Aim A ▸
Summarize the forum thread about digging a first pontil bottle in three sentences.
Aim B ▸
According to the forum thread about digging a first pontil bottle, how tall is the Cordak's Drops bottle?
Aim C ▸
Resume the forum thread about digging a first pontil bottle from the point where it stops.

# Dug my 1st pontil today 12/26/2006



## Mike O (Dec 26, 2006)

Well, It was a 1st for me. I hit a TOC dump and finnished it off today. Out of no were I took out this Cordak's Drops bottle about 4" tall with a nice big pontil on the bottom. It was kind of sad knowing that this dump id done with it was really an easy one for me to go to if I only had an hour or so. Here are some pic's


----------



## Mike O (Dec 26, 2006)

Here's the pontil


----------



## Mike O (Dec 26, 2006)

I will try to make the pictures better. Here is a nice blob


----------



## Mike O (Dec 26, 2006)

close up


----------



## Mike O (Dec 26, 2006)

Local Cola bottle Mar - Cola  Fitchburg Mass


----------



## Mike O (Dec 26, 2006)

I like this one. It is Dr. Pierce Extract of "smart - Weed"   I wonder whear do you get SMART WEED anyway?


----------



## Mike O (Dec 26, 2006)

Here's a cool Whiskey


----------



## richf (Dec 26, 2006)

Nice going, Mike ... it's getting harder and harder to find decent dumps!
 Rich


----------



## Mike O (Dec 26, 2006)

Here is an over vieu of all the keepers from today. I kept everything that was blown today aven know some are super common, I just couldn't see leaving anything behind. Ther was a nice complete dish cover and a glass insorlator to go with the bottles. I also kept a old gas headlamp for an early automobile or buggie as well as a cast iron little ornate door of some kind.

Information shown ▸
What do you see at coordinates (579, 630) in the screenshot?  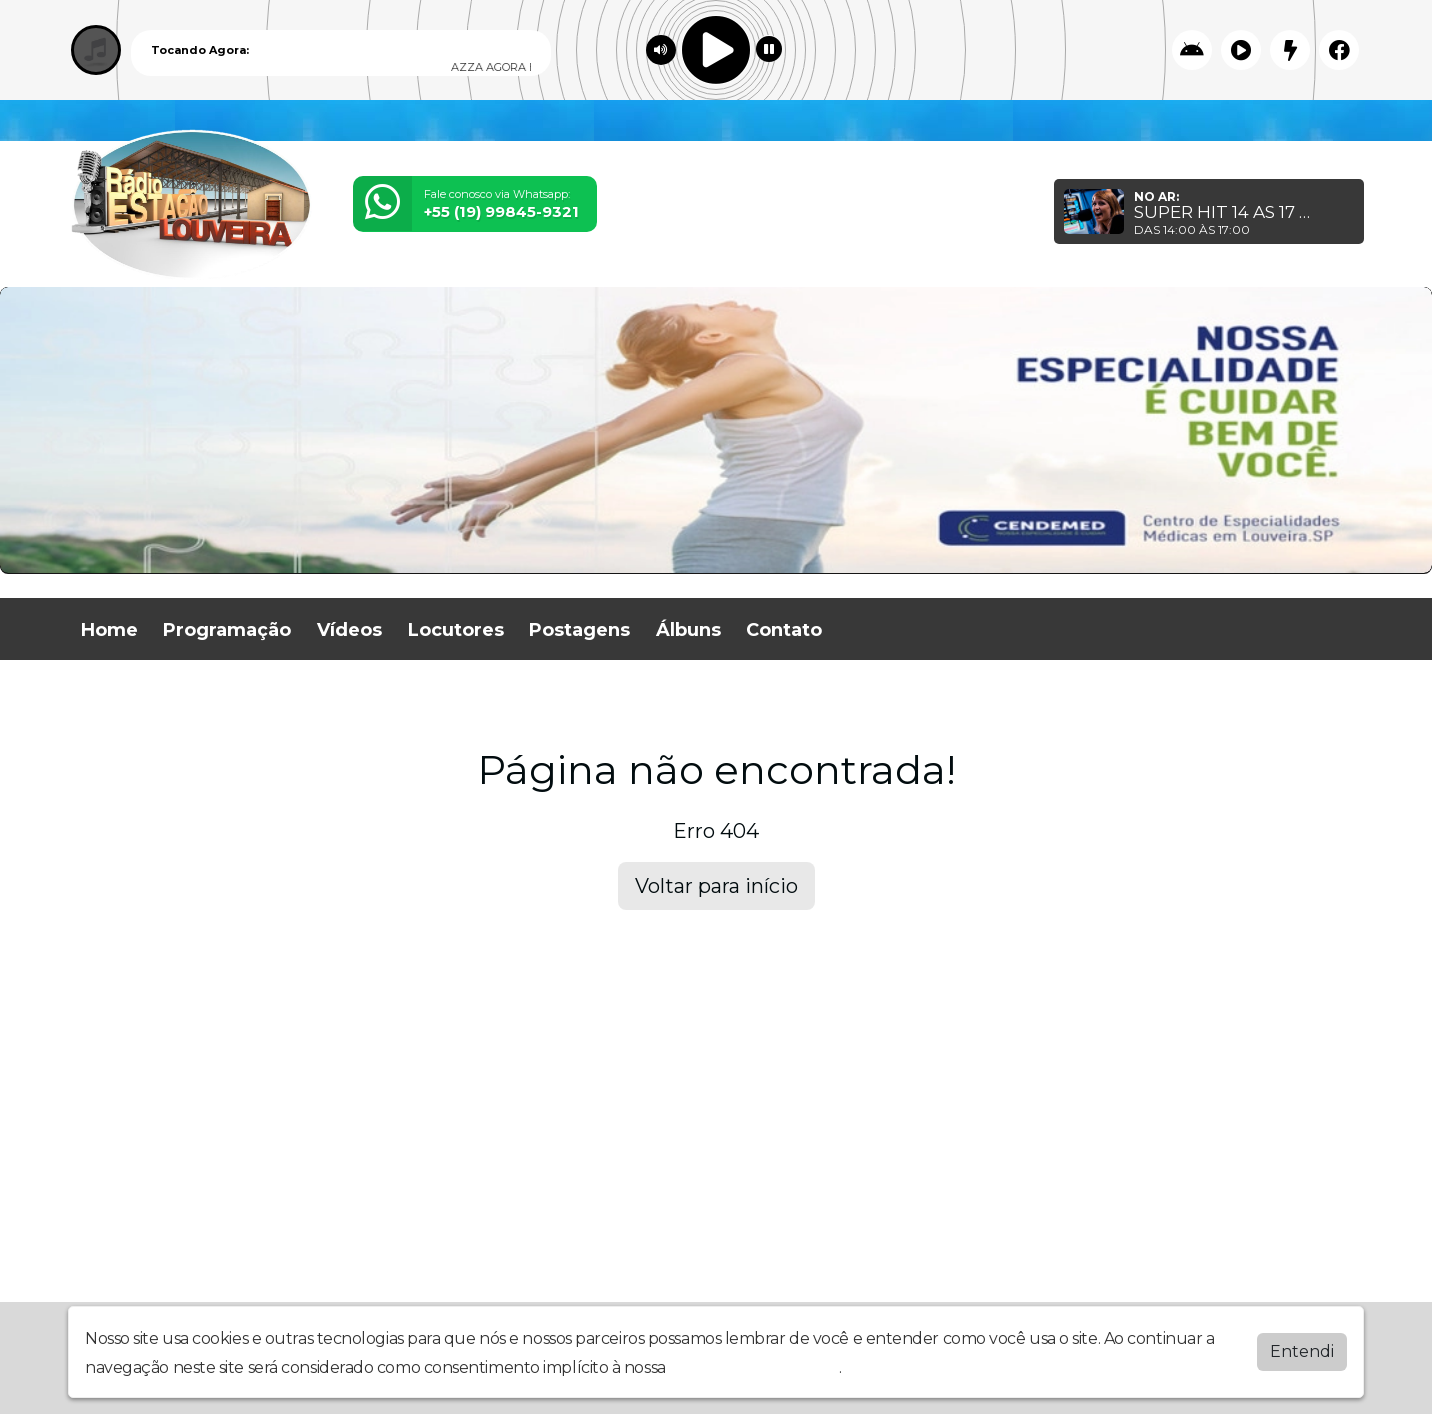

Final answer A ▸
Mike O finished off a TOC dump and dug his first pontil, a Cordak's Drops bottle about 4" tall with a big pontil on the bottom. He posted pictures of other finds, including a blob, a Mar-Cola bottle from Fitchburg, Mass, a Dr. Pierce Extract of "Smart-Weed" bottle and a whiskey, and he kept every blown bottle along with a dish cover, a glass insulator, an old gas headlamp and a small ornate cast iron door. Rich congratulated him and remarked that decent dumps are getting harder to find.

Final answer B ▸
About 4" tall.

Final answer C ▸
----------



## Mike O (Dec 26, 2006)

Here's the gas light


----------



## Mike O (Dec 26, 2006)

and lastly the little door. I think I will sandblast it and paint it and mount it on a wall?


----------



## DIGGER DAVE (Dec 26, 2006)

Hey Mike,
 You are long overdue for that pontil !!!! Glad it happened for you !! Merry New Year!!!!!!!!!!!


----------



## onabininger (Dec 26, 2006)

Hey Mike  saw your post..was wondering if your Cordaks was really a Dr Gordaks..who made  " Iceland Jelly" and  "Jelly of Pomegranite"..great early bottles ..and crude ...I have the Jelly of Pomegranite...with pontil..crude early any awesome...


----------



## onabininger (Dec 26, 2006)

also the door is excellent.....wendy (onabininger)..


----------



## Mike O (Dec 26, 2006)

Could be, All ir says is CORDAK'S DROPS. very crude with very uneven glass. I don't know why the picture came out so bad! I used all the same crop and resize as the other pictures!  If we have any sun tomm. I may try to take a better picture and post it


----------



## zanes_antiques (Dec 26, 2006)

Sweet digs man....That lamp looks to me like it might have burned some sort of oil. I'm judging by the round resevior making up the base. Just a guess.


----------



## capsoda (Dec 26, 2006)

Kind of looks like and early auto lamp or maybe a carrage lamp. Most were brass.


----------



## zanes_antiques (Dec 27, 2006)

Here's a pic of a M&W 98 Bicycle headlamp made in 1898. It burned oil. Just to give you an idea. I can't remember the height of it but I think it's around 7" tall or so.


----------



## Mike O (Dec 27, 2006)

Yes! Thae lamp could be oil, There is a pipe fitting on the back and a small lever that is much like a gas cock on my early hit and miss engines! As you can see from the pictures it is not brass it is RUST! I had found that the 1st time I dug there and put it aside. I just thought I had better take it along home with me this time! []


----------



## JGUIS (Dec 27, 2006)

Nice digs man!!  What's the markings on that Beehive insulator?


----------



## Ohiosulator (Dec 27, 2006)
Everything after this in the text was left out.